Mulcaire, who was paid around half a million pounds by the NotW, was first convicted of phone hacking with royal reporter Clive Goodman in 2006.

Following the renewed police investigation into the full extent of hacking, he admitted three more counts of conspiring to hack phones plus a fourth count of hacking the voicemail of murdered schoolgirl Milly Dowler in 2002 – an act which eventually led to the closure of the NotW in 2011.

While Coulson was in charge, the NotW was hacking a host of royals, celebrities, politicians and ordinary members of the public on an industrial scale amid intense competition for exclusive stories, the trial heard.

Prosecutor Andrew Edis QC said the Sunday tabloid was “utterly corrupt” and “became a thoroughly criminal enterprise”.

The list of victims whose private lives were invaded read like a “Who’s Who of Britain in the first five years of the century”, he said.

In mitigation, Coulson’s lawyer Timothy Langdale QC said at the time, no one in the newspaper industry realised phone hacking was illegal and the company lawyers did not even tell him.

Earlier this week, Thurlbeck’s lawyer said Coulson had not been truthful in his evidence and he never ordered his client to stop phone hacking when he told him about David Blunkett’s voicemail to Kimberly Quinn in 2004.

Hugh Davies QC said: “No such disapproval of the practice was given by Mr Coulson. There was no direction to stop.”

Weatherup’s lawyer said phone hacking was “endemic” at the NotW and ultimate responsibility lay at more “senior editorial levels”.

Charles Bott QC said: “We have gone from rogue reporter to rogue reporter-plus – but neither of those reflect the truth. Phone hacking was condoned and encouraged by senior managers at the NotW for the simple reason it was an expedient and cost-effective way to obtain information.”

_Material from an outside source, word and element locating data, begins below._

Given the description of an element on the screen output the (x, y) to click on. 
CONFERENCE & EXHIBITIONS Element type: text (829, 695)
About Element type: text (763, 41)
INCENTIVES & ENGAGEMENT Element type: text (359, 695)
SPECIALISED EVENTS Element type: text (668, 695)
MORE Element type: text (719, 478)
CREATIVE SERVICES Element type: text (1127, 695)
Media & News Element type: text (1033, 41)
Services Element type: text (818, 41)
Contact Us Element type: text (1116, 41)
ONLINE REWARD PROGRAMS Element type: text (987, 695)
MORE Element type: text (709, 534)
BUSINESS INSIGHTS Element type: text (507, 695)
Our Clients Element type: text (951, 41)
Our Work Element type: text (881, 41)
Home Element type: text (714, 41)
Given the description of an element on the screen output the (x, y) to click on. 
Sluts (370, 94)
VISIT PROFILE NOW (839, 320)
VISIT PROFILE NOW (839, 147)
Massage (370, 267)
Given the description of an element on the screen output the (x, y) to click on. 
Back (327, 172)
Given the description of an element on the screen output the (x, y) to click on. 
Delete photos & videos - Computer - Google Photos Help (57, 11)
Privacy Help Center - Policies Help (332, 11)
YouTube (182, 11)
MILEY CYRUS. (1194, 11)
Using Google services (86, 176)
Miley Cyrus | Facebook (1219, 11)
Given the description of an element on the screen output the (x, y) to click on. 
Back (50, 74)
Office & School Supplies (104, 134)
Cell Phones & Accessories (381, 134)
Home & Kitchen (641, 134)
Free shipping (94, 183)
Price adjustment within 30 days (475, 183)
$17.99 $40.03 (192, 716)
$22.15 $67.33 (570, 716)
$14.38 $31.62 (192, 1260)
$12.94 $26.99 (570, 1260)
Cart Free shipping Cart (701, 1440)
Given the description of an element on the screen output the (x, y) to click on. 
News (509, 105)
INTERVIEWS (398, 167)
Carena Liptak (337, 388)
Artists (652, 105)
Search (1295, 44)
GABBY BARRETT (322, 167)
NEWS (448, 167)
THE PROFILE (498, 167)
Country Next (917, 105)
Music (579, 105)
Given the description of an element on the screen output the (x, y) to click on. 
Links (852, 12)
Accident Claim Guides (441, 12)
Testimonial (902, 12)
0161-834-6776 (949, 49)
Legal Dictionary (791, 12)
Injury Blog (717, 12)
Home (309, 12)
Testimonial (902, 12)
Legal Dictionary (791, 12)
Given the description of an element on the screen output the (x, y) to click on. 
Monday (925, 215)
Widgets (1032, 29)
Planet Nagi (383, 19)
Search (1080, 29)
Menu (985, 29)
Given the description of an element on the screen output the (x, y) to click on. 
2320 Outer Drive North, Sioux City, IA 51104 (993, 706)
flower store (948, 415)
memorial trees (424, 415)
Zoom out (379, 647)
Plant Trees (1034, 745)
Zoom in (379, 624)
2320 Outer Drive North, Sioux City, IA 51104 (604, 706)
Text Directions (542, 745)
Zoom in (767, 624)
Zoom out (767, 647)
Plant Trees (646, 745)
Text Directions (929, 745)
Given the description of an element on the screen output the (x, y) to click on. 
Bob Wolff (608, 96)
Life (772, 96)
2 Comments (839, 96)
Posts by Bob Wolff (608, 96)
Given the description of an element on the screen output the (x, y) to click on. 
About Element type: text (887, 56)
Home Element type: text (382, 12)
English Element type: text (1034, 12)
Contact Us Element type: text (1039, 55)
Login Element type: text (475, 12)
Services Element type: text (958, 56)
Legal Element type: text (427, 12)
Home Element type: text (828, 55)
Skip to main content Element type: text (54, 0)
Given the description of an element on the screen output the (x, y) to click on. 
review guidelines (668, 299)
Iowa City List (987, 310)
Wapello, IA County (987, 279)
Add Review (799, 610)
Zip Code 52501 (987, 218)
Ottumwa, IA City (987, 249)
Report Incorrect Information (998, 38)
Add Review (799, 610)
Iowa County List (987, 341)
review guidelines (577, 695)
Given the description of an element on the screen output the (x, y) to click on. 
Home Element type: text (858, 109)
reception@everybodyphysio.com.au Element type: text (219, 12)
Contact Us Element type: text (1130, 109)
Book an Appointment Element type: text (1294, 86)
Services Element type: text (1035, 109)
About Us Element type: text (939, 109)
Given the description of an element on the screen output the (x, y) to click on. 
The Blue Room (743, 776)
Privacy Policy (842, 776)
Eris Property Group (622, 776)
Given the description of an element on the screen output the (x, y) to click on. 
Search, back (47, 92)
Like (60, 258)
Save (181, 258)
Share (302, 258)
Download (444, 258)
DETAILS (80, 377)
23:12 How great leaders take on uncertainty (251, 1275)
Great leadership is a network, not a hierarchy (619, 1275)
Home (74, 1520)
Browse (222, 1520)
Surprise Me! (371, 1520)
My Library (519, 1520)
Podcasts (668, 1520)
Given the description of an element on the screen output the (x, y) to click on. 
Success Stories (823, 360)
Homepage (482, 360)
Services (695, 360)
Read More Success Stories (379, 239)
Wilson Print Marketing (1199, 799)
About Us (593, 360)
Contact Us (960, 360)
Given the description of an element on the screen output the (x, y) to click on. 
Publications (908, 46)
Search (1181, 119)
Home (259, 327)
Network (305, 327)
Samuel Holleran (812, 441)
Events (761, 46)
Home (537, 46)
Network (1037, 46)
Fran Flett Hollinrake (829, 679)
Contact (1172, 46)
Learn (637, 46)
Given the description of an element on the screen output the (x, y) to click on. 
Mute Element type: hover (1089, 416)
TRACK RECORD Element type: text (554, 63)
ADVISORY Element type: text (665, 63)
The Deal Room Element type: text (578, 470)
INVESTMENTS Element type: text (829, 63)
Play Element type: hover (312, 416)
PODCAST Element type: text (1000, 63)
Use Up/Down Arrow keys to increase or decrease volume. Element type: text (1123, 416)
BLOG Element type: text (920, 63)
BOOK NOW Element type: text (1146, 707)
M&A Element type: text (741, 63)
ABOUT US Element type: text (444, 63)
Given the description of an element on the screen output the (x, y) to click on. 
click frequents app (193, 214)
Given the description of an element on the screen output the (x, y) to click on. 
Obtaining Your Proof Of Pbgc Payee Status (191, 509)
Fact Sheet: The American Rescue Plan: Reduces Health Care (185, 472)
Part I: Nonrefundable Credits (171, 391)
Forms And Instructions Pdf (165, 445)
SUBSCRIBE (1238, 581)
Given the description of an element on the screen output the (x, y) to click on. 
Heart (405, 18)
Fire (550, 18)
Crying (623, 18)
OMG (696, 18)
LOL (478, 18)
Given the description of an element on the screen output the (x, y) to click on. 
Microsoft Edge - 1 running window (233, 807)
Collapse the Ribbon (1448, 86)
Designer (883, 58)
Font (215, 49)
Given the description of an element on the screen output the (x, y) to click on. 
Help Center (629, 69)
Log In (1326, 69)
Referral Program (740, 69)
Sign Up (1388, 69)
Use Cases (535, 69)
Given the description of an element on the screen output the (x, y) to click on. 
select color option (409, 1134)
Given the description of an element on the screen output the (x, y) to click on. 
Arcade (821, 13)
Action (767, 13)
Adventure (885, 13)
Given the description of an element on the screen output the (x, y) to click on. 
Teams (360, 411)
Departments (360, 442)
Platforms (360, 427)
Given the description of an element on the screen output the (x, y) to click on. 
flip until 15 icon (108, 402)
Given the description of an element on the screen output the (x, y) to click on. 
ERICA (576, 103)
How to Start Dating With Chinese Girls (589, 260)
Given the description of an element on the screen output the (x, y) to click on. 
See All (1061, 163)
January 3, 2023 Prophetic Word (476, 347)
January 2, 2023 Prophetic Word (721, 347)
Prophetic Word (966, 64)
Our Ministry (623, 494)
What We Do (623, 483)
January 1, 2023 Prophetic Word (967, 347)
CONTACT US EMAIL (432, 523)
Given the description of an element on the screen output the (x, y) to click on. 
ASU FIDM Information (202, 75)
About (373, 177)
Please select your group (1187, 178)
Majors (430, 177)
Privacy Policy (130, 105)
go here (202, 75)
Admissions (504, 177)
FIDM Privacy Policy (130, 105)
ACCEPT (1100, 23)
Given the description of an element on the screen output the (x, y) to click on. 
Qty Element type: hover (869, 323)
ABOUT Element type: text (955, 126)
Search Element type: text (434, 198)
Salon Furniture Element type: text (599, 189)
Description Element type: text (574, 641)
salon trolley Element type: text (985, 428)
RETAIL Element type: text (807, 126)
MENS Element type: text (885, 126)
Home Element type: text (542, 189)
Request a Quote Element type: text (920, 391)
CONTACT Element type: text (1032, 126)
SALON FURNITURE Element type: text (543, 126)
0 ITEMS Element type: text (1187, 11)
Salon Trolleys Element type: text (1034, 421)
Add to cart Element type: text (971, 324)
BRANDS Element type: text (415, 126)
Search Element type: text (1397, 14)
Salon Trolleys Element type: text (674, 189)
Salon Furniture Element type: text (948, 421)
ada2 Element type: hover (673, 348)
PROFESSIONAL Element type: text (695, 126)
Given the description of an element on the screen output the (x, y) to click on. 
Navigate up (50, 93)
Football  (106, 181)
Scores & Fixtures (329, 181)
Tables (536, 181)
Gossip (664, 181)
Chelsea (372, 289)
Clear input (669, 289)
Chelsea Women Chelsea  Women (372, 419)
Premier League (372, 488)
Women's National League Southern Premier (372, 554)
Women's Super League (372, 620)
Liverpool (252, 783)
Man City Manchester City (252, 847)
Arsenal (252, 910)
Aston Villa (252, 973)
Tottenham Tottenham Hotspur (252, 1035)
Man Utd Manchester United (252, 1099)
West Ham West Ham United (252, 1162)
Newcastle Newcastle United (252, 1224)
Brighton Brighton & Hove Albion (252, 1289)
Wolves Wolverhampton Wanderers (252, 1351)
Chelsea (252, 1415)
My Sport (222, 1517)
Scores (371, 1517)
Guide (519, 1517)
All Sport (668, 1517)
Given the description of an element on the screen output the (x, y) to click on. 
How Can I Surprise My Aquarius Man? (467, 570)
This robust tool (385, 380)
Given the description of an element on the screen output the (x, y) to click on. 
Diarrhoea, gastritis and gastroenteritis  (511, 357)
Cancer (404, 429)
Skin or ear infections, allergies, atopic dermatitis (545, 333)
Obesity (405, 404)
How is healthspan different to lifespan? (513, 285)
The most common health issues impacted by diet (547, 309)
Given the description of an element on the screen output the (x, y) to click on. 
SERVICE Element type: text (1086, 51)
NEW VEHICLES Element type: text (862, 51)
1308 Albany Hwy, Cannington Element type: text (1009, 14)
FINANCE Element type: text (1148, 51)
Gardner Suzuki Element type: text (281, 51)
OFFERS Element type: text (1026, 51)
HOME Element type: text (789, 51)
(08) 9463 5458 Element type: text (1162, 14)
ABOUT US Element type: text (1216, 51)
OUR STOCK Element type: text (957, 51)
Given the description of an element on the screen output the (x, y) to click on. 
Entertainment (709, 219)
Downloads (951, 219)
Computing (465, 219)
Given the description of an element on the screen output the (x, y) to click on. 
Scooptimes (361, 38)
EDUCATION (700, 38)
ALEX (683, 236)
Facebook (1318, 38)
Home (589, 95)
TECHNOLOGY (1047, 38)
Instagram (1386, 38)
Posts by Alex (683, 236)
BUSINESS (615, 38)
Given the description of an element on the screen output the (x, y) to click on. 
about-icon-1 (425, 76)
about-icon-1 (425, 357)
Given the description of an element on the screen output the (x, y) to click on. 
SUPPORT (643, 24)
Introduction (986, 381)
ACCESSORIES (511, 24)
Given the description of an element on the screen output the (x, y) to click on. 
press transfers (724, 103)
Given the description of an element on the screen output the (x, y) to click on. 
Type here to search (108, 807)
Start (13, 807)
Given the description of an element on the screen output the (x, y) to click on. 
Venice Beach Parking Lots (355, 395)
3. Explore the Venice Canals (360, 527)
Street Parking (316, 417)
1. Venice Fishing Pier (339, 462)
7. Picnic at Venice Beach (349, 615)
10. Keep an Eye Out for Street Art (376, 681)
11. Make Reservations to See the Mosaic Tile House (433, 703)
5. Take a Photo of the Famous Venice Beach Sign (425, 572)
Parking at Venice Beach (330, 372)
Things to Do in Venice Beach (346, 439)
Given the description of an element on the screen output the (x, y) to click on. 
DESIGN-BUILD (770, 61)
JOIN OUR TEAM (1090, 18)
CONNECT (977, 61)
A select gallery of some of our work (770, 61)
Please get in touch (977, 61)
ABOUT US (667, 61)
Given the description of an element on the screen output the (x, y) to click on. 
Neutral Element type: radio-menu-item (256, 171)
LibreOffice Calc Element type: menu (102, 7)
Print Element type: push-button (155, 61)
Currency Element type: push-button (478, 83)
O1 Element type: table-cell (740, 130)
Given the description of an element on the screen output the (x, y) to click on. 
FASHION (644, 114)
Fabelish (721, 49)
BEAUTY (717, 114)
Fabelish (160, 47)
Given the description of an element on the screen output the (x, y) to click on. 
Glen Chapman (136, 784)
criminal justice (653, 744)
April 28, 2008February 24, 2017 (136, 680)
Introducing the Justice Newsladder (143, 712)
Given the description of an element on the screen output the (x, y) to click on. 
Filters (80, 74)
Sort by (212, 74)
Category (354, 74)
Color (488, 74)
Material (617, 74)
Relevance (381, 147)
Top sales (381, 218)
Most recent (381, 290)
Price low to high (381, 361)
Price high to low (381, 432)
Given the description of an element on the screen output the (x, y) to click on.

Miskiw’s lawyer Trevor Burke QC asked the judge to take account of his early guilty plea and the fact he had expressed “genuine remorse”.

Gavin Millar QC, for Mulcaire, said his client had already been jailed for phone hacking in 2007 and questioned whether he should be punished again.

Since he served his time, the married 43-year-old from Sutton in south London had not only faced bankruptcy but also become the “personification” of the NotW scandal in the media, he said.

Coulson’s co-defendants Rebekah Brooks and managing editor Stuart Kuttner denied any wrongdoing and were cleared of all charges last week.

The prosecution had applied for £750,000 costs to be paid following the 139-day trial. The maximum sentence for phone hacking is two years in prison.

Mark Leech, the editor of Converse the national newspaper for prisons in England and Wales said Coulson will be out in the New Year.
“Andy Coulson was sentenced to 18 months of which he will serve half and, additionally, he is eligible for release three months earlier than that on Home Detention Curfew – so he’ll be released in six months or around 4th January.”